We were going to see a friend of ours, and he asked Jason to pick up a bottle of vodka for him. Now this is back when the drinking age in our state was 18, but Jason wouldn't be 18 for three more months. And I wasn't even 17 yet. But there was one liquor store in the next town (we lived in a dry county, for heaven's sake) that would sell to minors with no questions asked. It was called Bubber's. Not Bubba's, which would have been Southern enough, but Bubber's. Bubber himself was on duty on this particular night, but there weren't many other customers. We were always happier when it was a little busier, just in case Bubber wanted to relieve his boredom by checking id's and busting underage customers.

We were headed to the counter with our purchase when I heard a man's voice behind me say my name. With a question mark at the end. Now keep in mind that A) I have an unusual name, so it wasn't likely he was speaking to anyone else; B) we were NOT in our hometown; and C) even if we HAD been in our own town, I shouldn't be hearing someone call my name in the liquor store.

I turned around slowly, and I almost fainted when I saw my step-brother sitting there. Out of uniform. Because not only was he my step-brother, he was a police officer in the town we were in. I hadn't seen him in a couple of months, ever since his father/my step-father died.

"Jimmy!" I said, with all the suave sophistication you would expect from a 16-year-old in a liquor store who has just been busted by her police-officer-step-brother. "What are you doing here?"

He cocked an eye at me. "Funny, I was just about to ask you the same thing."

"Uh........this isn't for us." Wow, this sophistication thing was getting to be really easy. I was a natural at it. I even waved the bottle at him for emphasis.

"Uh huh," he replied sarcastically. He wasn't usually sarcastic with me. "I didn't see you here, did I?"

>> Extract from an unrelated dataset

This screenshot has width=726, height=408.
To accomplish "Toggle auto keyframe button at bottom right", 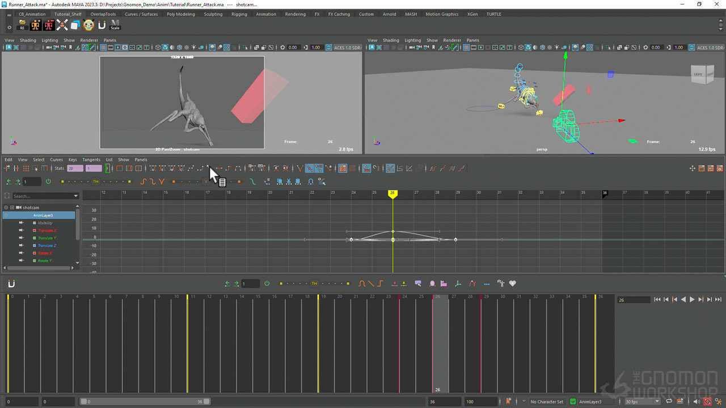I will (x=707, y=402).
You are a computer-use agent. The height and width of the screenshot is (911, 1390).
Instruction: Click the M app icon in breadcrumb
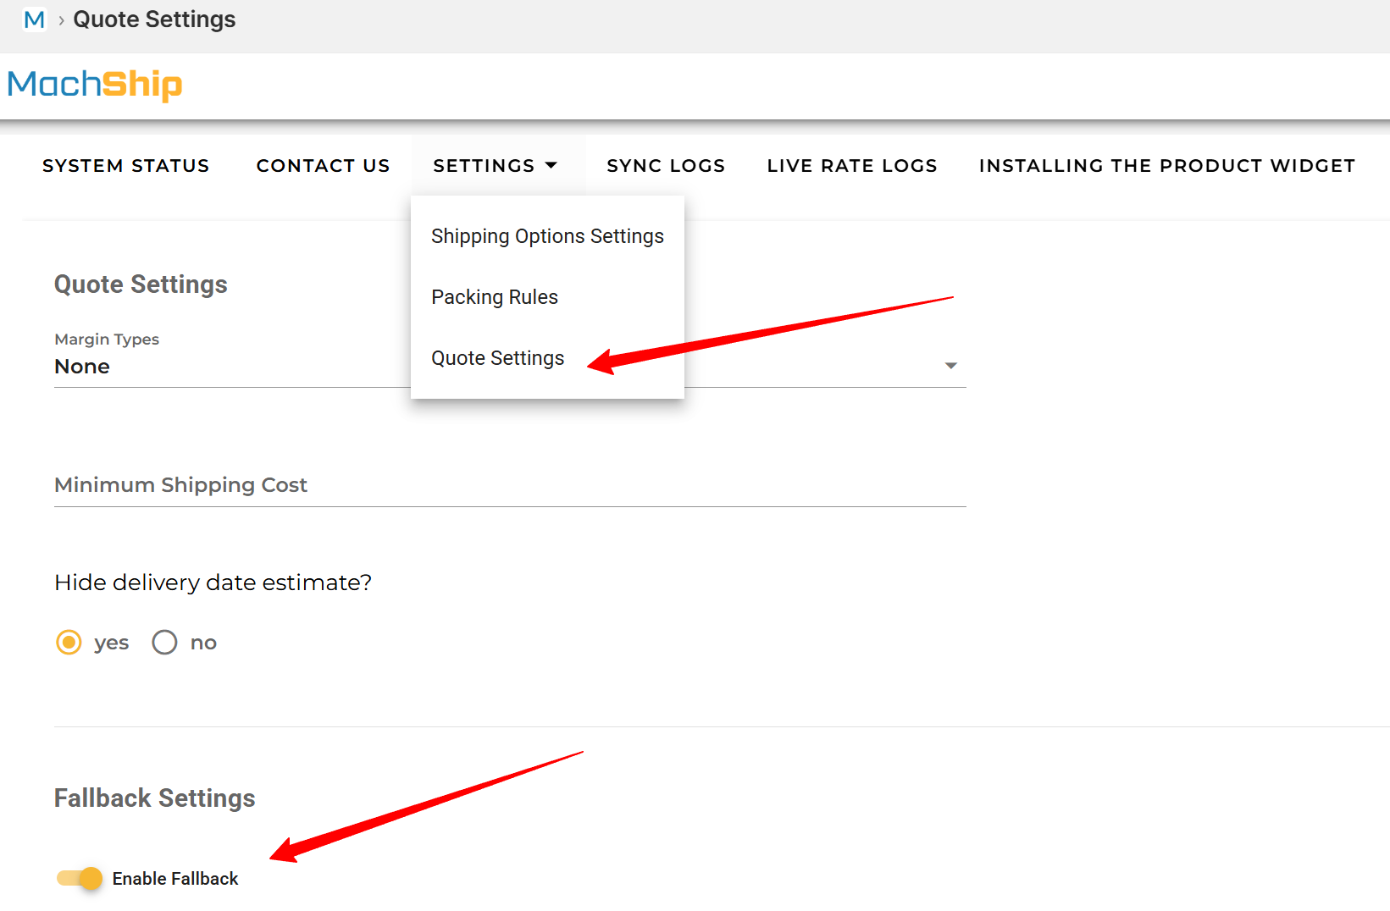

"NO!" I almost screamed it.

"And I'm NOT going to see you here again, am I?"

"Um, no, absolutely not."

I didn't know why he let us off so easily. Maybe he thought Jason was old enough. Or maybe he was showing his appreciation for how much Jason had done for the family during my step-father's illness and death. Whatever the reason, we hightailed it out of there (vodka bottle in hand).

The next day was Sunday, and Jason and I were off together again, as usual. He took me home, planning to stay awhile. When we drove up, Jimmy's car was in the driveway.

CRAP!!!!! Why did he let us buy the vodka if he was just gonna bust us the next day?

We went in the carport door and scooted on past the living room, barely even acknowledging that anyone was there. We went straight to my room and shut the door, planning what we would say when Mother descended with all her wrath. And boy did she have a lot of wrath. This is the same woman who once spanked me with a butcher knife, but that's a story for another post.

Jason and I cowered in my room when we heard Jimmy's car departing. I have to hand it to Jason, because if the situation had been reversed, I would have dumped him at the curb and skedaddled out of there quick like a bunny.

Mother's voice shrieked through the house when she called my name. Determined to put up a front to the very end, I opened my bedroom door.

"Yes m'am?"

"I just wanted to let you know Jimmy and Kathy were gone. Y'all can watch the Super Bowl now."